**Data**.
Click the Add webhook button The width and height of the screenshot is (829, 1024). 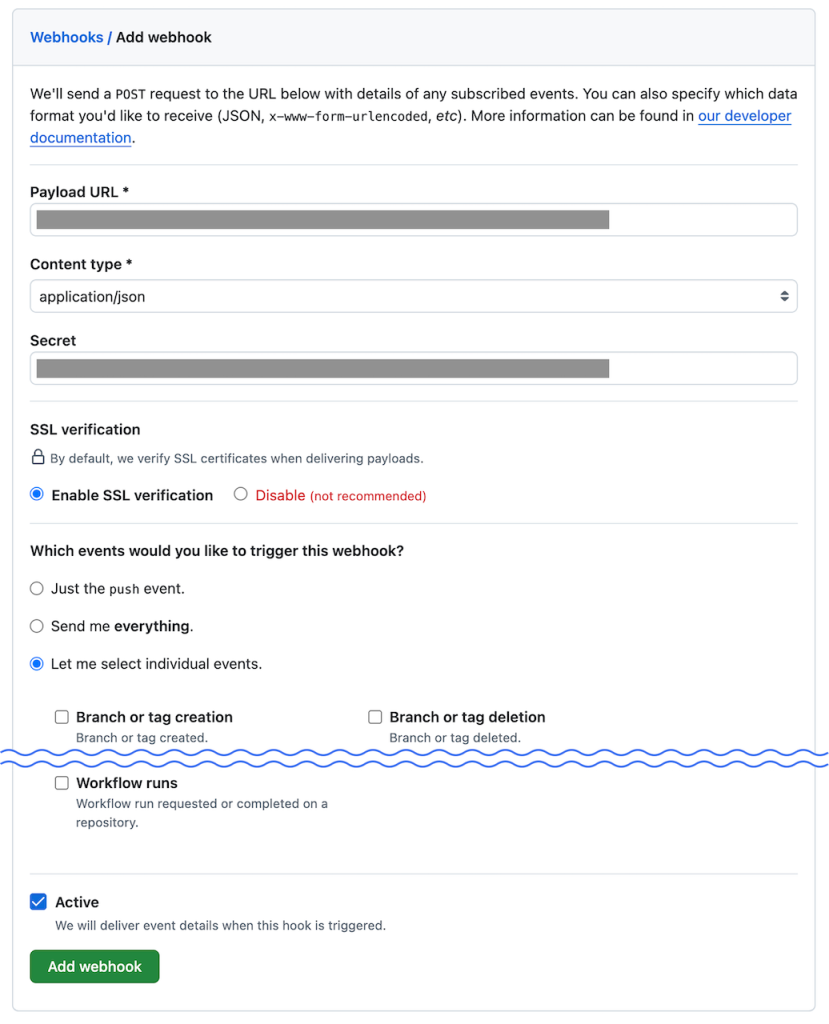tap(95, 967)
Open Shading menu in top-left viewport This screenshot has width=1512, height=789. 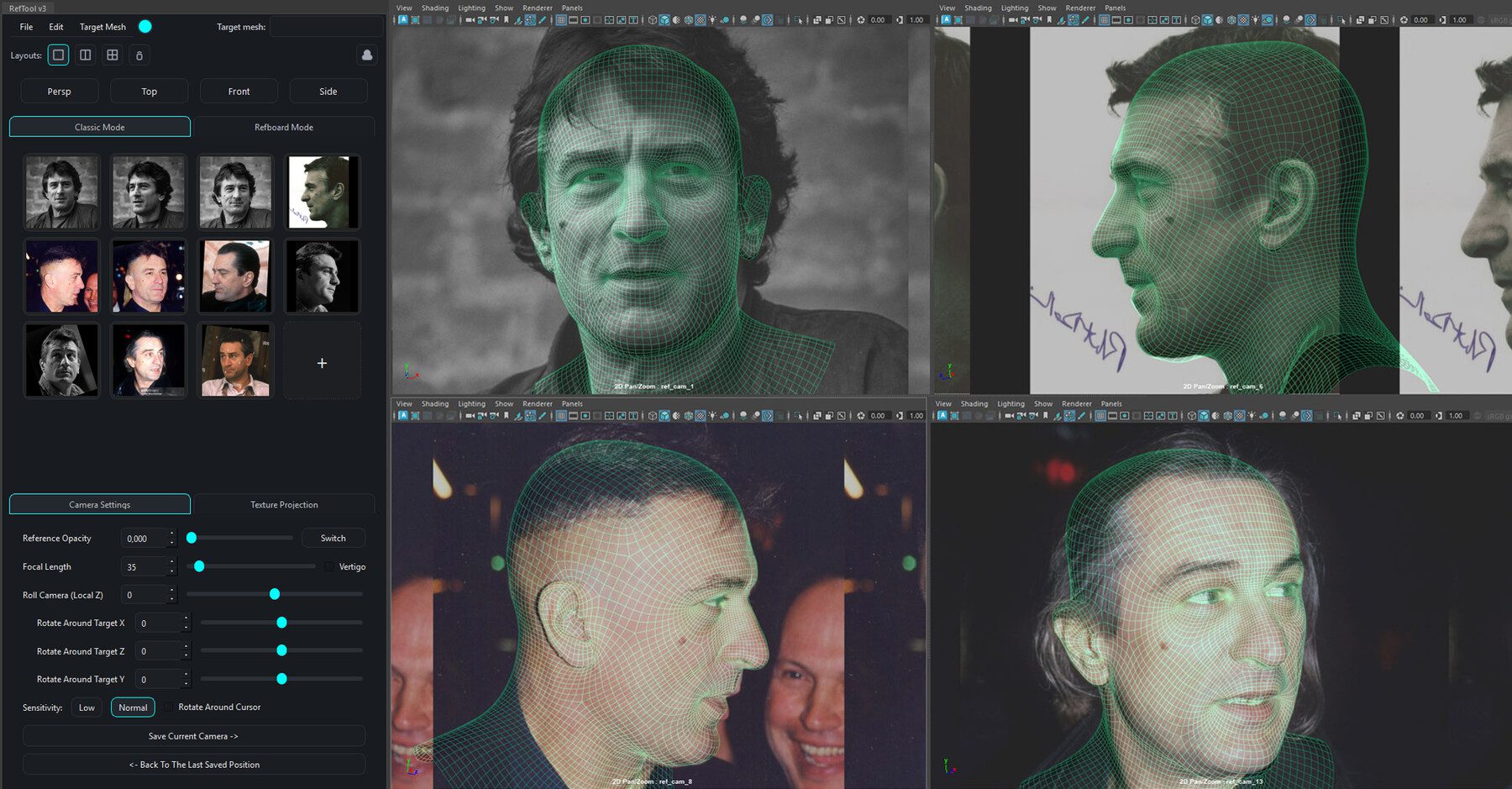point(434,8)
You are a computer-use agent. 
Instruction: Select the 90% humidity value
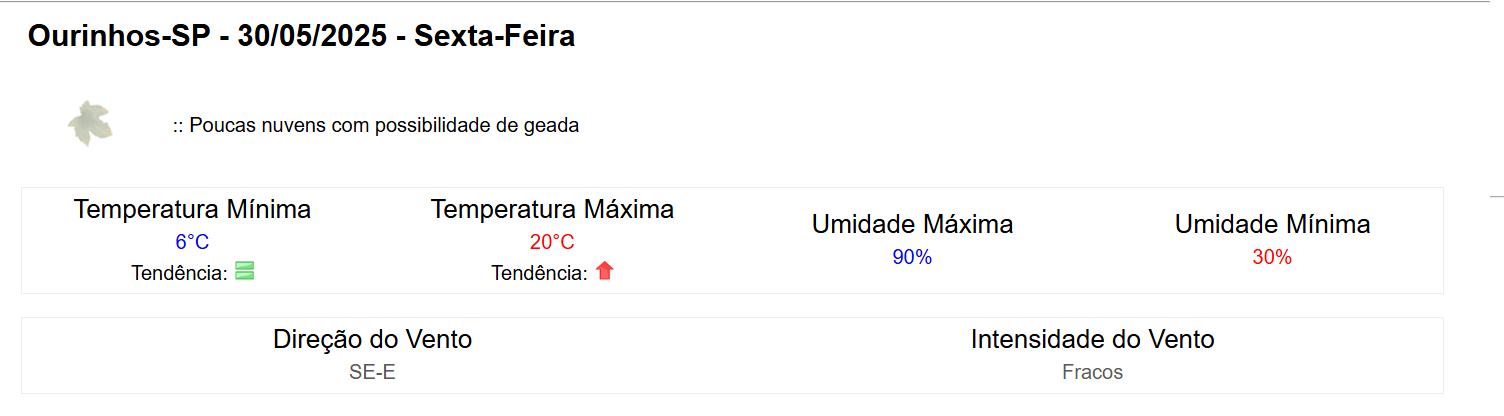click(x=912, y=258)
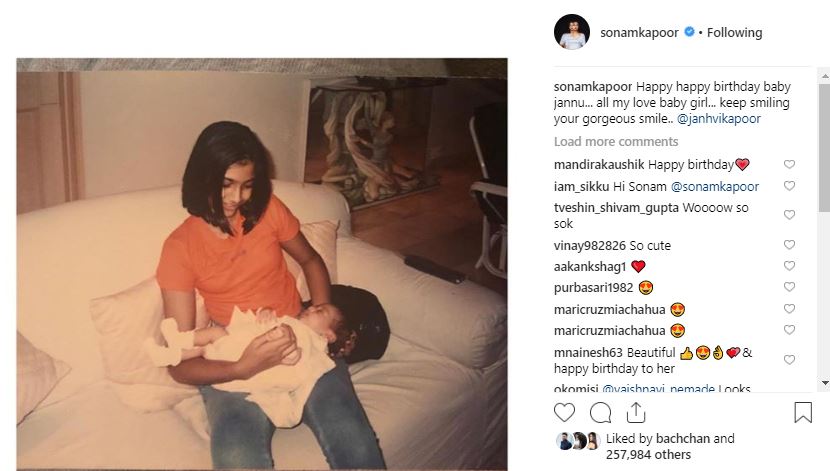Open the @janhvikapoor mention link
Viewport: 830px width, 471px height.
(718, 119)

**What you are asked to do**. Repeat, exactly and with no pictures, each line from the line that holds "You are a computer-use agent." through the last line of the records above.

**Solution**.
You are a computer-use agent. 
Instruction: Select the 90% humidity value
click(x=912, y=258)
Open the @janhvikapoor mention link
Viewport: 830px width, 471px height.
(718, 119)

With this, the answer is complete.